Trade surplus stood at 93.57 billion yuan in April, shrinking by 43.8 percent year on year.

General trade grew faster than processing trade during the Jan.-April period, which also saw an increasing share in China's total trade volume.

Exports of some mechanical and electrical products with relatively high value-added, such as solar cells and medical devices, maintained robust growth.

Imports of planes and aquatic products climbed by 19.5 percent and 46.1 percent year on year respectively in the first four months.

TAPPING THE EMERGING MARKETS

The European Union was China's largest trading partner during this period, followed by the ASEAN, the United States and Japan.

Trade with Belt and Road countries totaled 2.73 trillion yuan, up 9.1 percent year on year, more than doubling the overall pace.

Chinese enterprises are also increasing their trade with emerging markets. Trade with the ASEAN, Latin America and Africa grew 9 percent, 15.1 percent and 8.9 percent respectively.

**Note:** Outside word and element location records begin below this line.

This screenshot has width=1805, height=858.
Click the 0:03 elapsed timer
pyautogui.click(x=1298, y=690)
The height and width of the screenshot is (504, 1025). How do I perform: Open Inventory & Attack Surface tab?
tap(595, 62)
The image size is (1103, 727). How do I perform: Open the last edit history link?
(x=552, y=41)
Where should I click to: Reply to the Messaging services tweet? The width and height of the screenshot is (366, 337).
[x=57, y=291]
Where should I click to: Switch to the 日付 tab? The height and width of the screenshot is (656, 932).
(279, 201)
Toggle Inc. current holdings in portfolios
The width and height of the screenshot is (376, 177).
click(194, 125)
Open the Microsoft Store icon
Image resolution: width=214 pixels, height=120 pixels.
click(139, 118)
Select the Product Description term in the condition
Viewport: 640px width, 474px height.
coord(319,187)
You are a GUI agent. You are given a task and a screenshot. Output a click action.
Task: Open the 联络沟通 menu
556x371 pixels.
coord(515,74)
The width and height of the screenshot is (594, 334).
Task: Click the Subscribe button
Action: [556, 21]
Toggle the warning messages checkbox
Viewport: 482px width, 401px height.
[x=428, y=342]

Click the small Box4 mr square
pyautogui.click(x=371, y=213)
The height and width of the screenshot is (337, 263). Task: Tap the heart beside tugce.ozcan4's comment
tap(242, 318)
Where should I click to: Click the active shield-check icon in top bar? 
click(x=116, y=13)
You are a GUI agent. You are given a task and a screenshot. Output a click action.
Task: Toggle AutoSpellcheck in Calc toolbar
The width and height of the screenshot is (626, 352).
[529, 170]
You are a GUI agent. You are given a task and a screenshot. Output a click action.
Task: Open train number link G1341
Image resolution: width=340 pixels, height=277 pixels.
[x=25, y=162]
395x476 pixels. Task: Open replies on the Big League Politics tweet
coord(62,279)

Over 50 freight trains loaded with cars, home appliances and other high-value-added products have been shipped to Russia, Central Asia and other regions from Shandong Province's capital city Jinan so far this year, according to Geng Lei, general manager of the local logistics company which runs the freight trains.

"The first quarter of this year saw 38 such freight trains, already surpassing the total of last year. The growth momentum is gathered more markedly in April, as almost one freight train is shipped each day," Geng said.